The Power of the Pointless

Virtually every week without fail it trends worldwide on Twitter: #PointlessCelebrities, with suggestions including Kim Kardashian, Frankie Cocozza, Cher Lloyd and a million others.

Unfortunately the people posting this have jumped on the Twitter band-wagon failing to recognise the reference to hit BBC1 show Pointless (the celebrity version). Still though, it shows the wide-ranging power and appeal of the Beeb’s most successful quiz.

Alexander Armstrong and Pointless friend, Richard

It’s quite remarkable the impact a simple teatime quiz show has had. It seems to have universal appeal to students, pensioners and everyone in between, having usurped Countdown as the nation’s favourite. But what is so special about Pointless?

Well, for starters, it’s refreshingly different. It’s like an educated version of Family Fortunes that someone has turned on its head, the aim being to get as few points as possible by thinking of answers that 100 people wouldn’t have said. And in fact, this is generally harder than it sounds.

The rounds themselves are endearingly specific, for instance ‘Name a foreign contestant who has competed in Series 1-8 of Strictly Come Dancing’. This usually results in a panic on the faces of around half the contestants, whilst one or two are able to smugly revel in their piles of Strictly annuals at home. And the same goes for any topic. In normal life your extensive knowledge of the suspension bridges of Britain or the hits of Meatloaf released between 1980 and 1986 may not be a particular advantage, but in Pointless this is your moment to shine.

Importantly though, if you don’t know an answer you are not made to feel small and stupid. It’s all kept light-hearted and friendly, fronted by the affable Alexander Armstrong, who, despite his own enormous intellect is very sympathetic and consoling when contestants get questions wrong.

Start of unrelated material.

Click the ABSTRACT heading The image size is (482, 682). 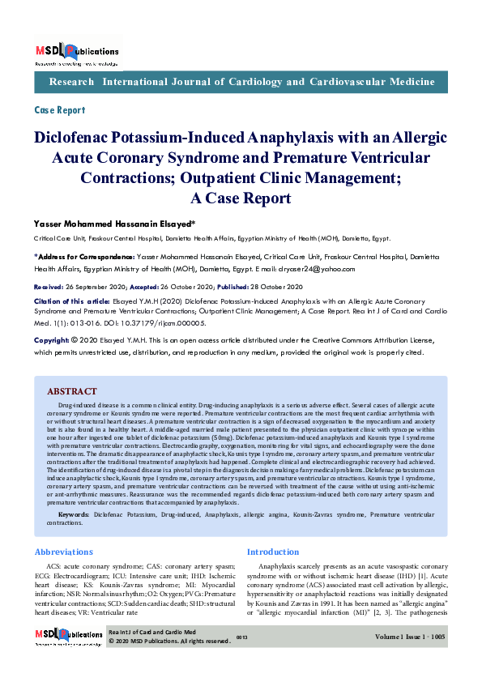point(72,391)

In fact joining the Two Hundred Club (two answers wrong consecutively) is regarded as quite an achievement.

It’s also pretty funny, especially the banter between Armstrong and his ‘Pointless Friend’ (and quiz master) Richard, a bespectacled and insanely tall* brainbox with a fantastically dry wit.

Now, inevitably, as with any show that proves itself popular, we have celebrity Pointless. It’s a humorous (and typically Pointless) twist that it has been entitled Pointless Celebrities. It’s a testament to the success of the show that they gave the celeb version a Saturday teatime slot and that it has recently trounced other programmes, most notably ITV’s first new episode of Primeval.

Sadly there’s no Pointless this week because of the Wimbledon coverage but avoid withdrawal symptoms by re-visiting it on BBC iPlayer

*Oh and just so you know – 6ft 7″ Richard’s height- while we’re on the subject of pointless facts.